↓
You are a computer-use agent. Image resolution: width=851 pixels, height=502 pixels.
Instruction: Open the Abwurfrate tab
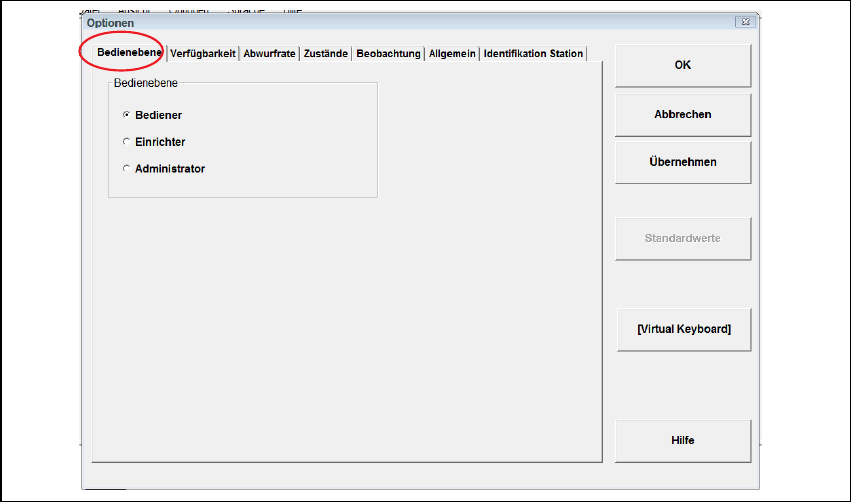[x=269, y=54]
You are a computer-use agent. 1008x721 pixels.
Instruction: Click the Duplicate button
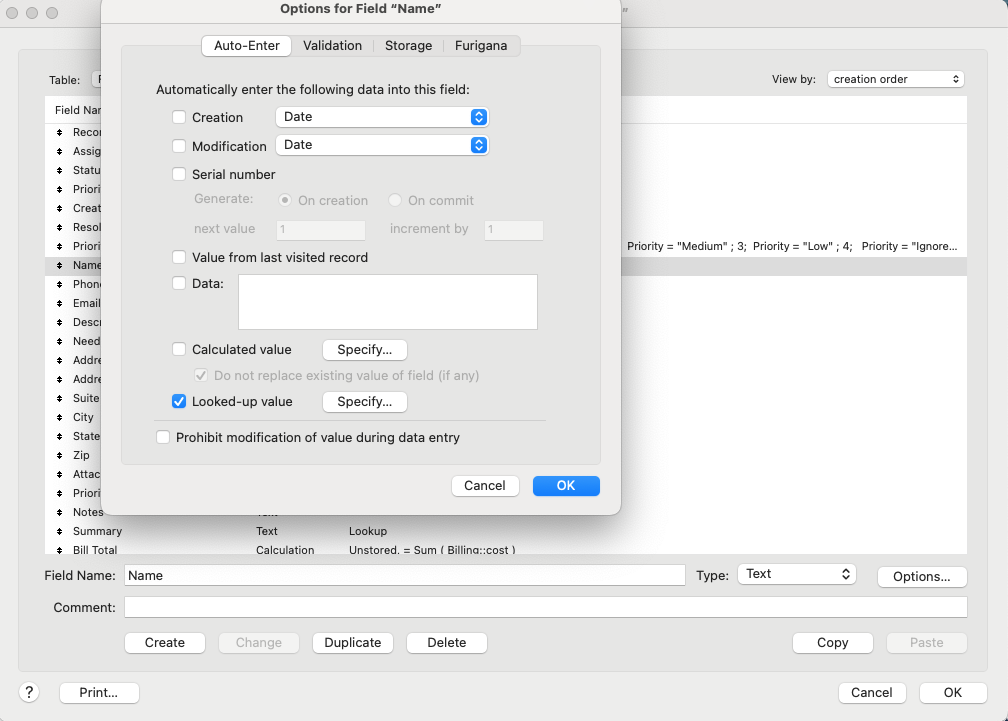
↑
■ Work instruction
A verbatim transcription of the records, pictures excluded, is the required output.

■ Answer box
You are a computer-use agent. Image resolution: width=851 pixels, height=502 pixels.
Instruction: Open the Abwurfrate tab
[x=269, y=54]
You are a computer-use agent. 1008x721 pixels.
Instruction: Click the Duplicate button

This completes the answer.